Dans cette exposition, un élément particulier retient l’attention du public et polarise son intérêt. Il s’agit d’une reconstitution virtuelle de l’atelier de l’artiste, un « open studio », une invitation bien réelle à investir l’univers propre de Thameur Mejri.

Cet atelier est surprenant, sobre et mystérieux. Dans une ambiance où le clair-obscur est traversé par le halo d’une lampe de bureau, Mejri a reconstitué son « umwelt », sa matrice créatrice.

Sur deux briques crues, une toile inachevée interpelle le regard. Deux autres tableaux sont disposés sur une autre brique qui déclinent mouches, hélicoptères, oiseaux, pieds et mains.

Comme un catalogue entre bestiaire fabuleux et dessins candides, ces trois tableaux semblent dialoguer avec des dessins affichés sur deux murs latéraux.
À vrai dire, ces dessins intriguent par leur caractère inachevé et le fait qu’ils soient grossièrement scotchés à côté d’esquisses et de diverses coupures de presse.

Plus loin, deux dessins au fusain reproduisent le même univers mental, des lignes de fuite et des explosions de traits. De l’autre côté, sur une chaise, une bâche est posée, repliée et immaculée.

Au coeur de l’atelier, deux tables et un téléviseur sur un guéridon. Sur la première table, des tubes de peinture, des rouleaux et des sprays forment un amas multicolore.

Enchevêtrés, des pastels, des vidéos de musique metal, une bande dessinée de Rahan, des règles et du papier occupent la seconde table. Au milieu de ce fouillis, un téléphone usé et sans fil semble trôner dans ce tas hétéroclite.

L’artiste n’est pas présent mais il est partout, dans le reflet de chaque objet et dans la mise en abyme de son atelier avec le reste de l’exposition et son fracas silencieux.

En ouvrant un avatar de son atelier, Thameur Mejri agrège et amalgame tout ce qui fonde ses gestes d’artiste. Ce faisant, il rend un éloge à la main qui trace des réseaux et aussi à ce qui jaillit et inonde la toile vierge.

Au milieu du désordre apparent, le regard s’accroche à des bribes de sens et aussi à des matériaux qui tous renvoient aux toiles exposées dans la station d’art.

Par cet espace virtuel, Thameur Mejri donne une autre profondeur à tous les éléments qui s’emboîtent pour faire de States of Exception, un temps justement exceptionnel.

Il ne manque qu’un livre de Giorgio Agamben ou un essai de Derrida ou Foucault pour suggérer les lectures philosophiques de cet artiste.

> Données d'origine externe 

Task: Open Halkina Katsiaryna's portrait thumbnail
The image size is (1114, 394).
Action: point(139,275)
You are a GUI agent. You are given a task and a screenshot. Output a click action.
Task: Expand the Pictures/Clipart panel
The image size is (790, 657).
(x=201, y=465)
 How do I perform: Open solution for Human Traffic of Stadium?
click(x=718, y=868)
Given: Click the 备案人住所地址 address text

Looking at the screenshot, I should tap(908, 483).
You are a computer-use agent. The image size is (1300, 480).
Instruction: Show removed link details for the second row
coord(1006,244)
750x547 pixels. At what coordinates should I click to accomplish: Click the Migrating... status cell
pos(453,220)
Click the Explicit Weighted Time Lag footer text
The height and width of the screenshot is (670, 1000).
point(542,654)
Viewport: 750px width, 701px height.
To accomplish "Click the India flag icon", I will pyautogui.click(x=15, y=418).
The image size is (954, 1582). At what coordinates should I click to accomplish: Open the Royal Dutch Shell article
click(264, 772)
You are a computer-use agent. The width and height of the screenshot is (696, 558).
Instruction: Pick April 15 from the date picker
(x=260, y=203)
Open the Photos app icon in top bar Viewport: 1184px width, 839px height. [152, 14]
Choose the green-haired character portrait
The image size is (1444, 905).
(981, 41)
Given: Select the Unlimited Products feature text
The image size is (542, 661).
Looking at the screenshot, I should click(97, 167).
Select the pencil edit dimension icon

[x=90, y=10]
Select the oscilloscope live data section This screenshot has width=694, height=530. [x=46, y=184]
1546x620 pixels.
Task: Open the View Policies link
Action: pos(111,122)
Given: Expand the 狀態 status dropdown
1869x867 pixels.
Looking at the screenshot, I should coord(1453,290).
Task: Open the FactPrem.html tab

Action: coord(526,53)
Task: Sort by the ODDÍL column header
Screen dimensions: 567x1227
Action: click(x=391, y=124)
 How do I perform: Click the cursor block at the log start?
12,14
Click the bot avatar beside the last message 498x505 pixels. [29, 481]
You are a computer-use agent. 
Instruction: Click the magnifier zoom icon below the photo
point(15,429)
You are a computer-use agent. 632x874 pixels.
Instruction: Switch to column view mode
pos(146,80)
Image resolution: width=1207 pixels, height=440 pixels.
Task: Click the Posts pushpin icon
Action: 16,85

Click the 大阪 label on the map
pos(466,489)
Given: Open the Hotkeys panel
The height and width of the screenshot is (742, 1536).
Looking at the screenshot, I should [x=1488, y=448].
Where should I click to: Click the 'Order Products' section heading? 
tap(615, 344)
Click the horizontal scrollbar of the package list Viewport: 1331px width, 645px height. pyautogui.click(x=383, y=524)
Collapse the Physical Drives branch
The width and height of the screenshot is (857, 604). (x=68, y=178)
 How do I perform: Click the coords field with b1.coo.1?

Ou bien manque-t’il un dvd d’un film de Lynch ou Cronenberg? Ou encore un live concert de Metallica.

Silencieux mais bien vivant, l’atelier de Thameur Mejri enchante toute l’exposition, ramène vers cette oasis intérieure et intime où l’artiste contemple, entre en transe, rature, déchire et crée tel un Promethée aux prises avec le feu sacré.

Assurément, cet atelier intemporel et suspendu dans l’espace, ouvre la voie à toutes les allégories et donne du sens au sens d’une exposition pas comme les autres, d’un manifeste politique et artistique que Thameur Mejri nous jette à la figure.

L’exposition se poursuit jusqu’au 2 mai et rien n’empêche le visiteur subjugué ou éberlué de prendre place dans l’atelier, au milieu du chaos créateur, au cœur du tohu-bohu initial qui est à l’origine de toute anabase.

C’est probablement cela et plus encore ce que Thameur Mejri nomme un état d’exception.